According to the NTS Historical Foundation Web site, nearly 50 percent of the funding for the design and construction of the museum space and exhibits was received from congressional appropriations secured with the help of Sen. Harry Reid. Remaining donations came from individuals and corporations including Bechtel Foundation and Lockheed Martin.

“What is the government doing out there funding historical revisionism?” asks St. George, Utah downwinder Michelle Thomas. “Removing the downwinders from history is revisionism at its worst. This is like visiting a museum that historically documents the Holocaust but leaves out the stories of the victims. This is a shrine to the wrong thing. It’s even more insulting that the government is authorizing and financially supporting this effort when downwinders are still struggling to pay for their chemotherapy. This is unconscionable. They’re not telling the rest of the story.”

Says Eleanore Fanire of Mohave Downwinders of Arizona, “The government doesn’t want to acknowledge downwinders in the museum because they’d have to admit to America that they used their own citizens for guinea pigs. Every downwinder in every state was a guinea pig for all the testing at the Nevada Test Site.”

Like other downwinders, Brown questions why tax payer dollars are being spent for a “walk down memory lane” for testing enthusiasts.
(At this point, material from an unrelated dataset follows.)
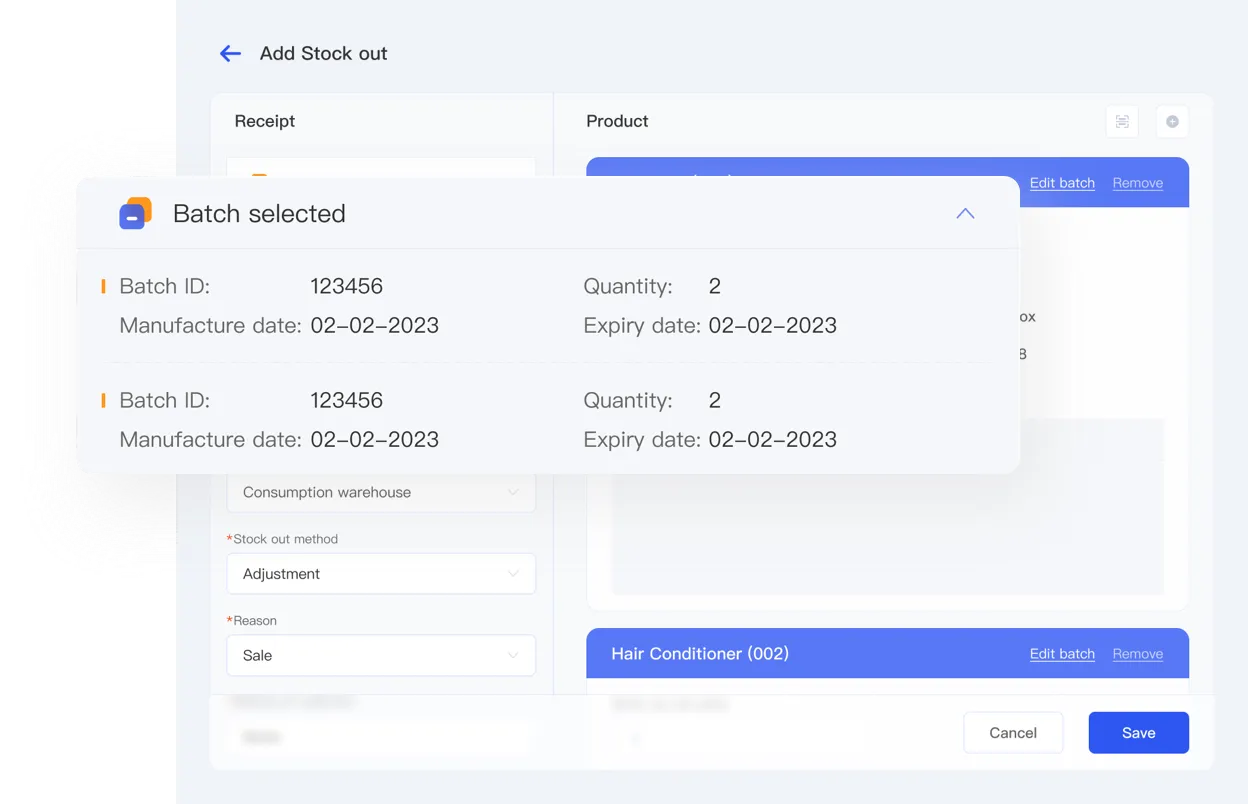Click the orange batch icon in Batch selected header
She has also written to the Smithsonian asking that directors explain why they decided to be involved in the museum.

The museum's curator told Newsweek that the exhibit gallery may “expand on those ideas.” But Truman says he wonders how open to the idea of telling the downwinder story they’ll really be.

When Idaho downwinder Valerie Brown posted a message to the NTS Historical Foundation Web Site asking to hear from other Idaho downwinders, she was surprised to receive an email from Ginger Swartz, a member of the Board of Trustees, informing her that her posting would be removed from the message board and noting that “Political messages will not be posted.” Swartz told Brown the board was to be used as a “communications link between past and present U.S. weapons complex participants and other interested parties” and as a way to reunite with friends and colleagues.

“Ms. Swartz used the phrase ‘past and former U.S. weapons complex participants and other interested parties’ to describe appropriate users of the message board, the museum and the foundation,” says Brown. “She then excluded downwinders from that group. This is categorically wrong. Downwinders are by definition ‘participants and interested parties’ in the work of the NTS, the museum and the foundation. The involuntary nature of their participation in nuclear weapons research does not exclude them, and they cannot help but be ‘interested’ in the policies and events that have so profoundly shaped their lives.”

Equally troubling to downwinders is that the archives for the official records on the testing program are now being kept by the NTS Historical Foundation. “And they can’t even keep history straight,” says Truman.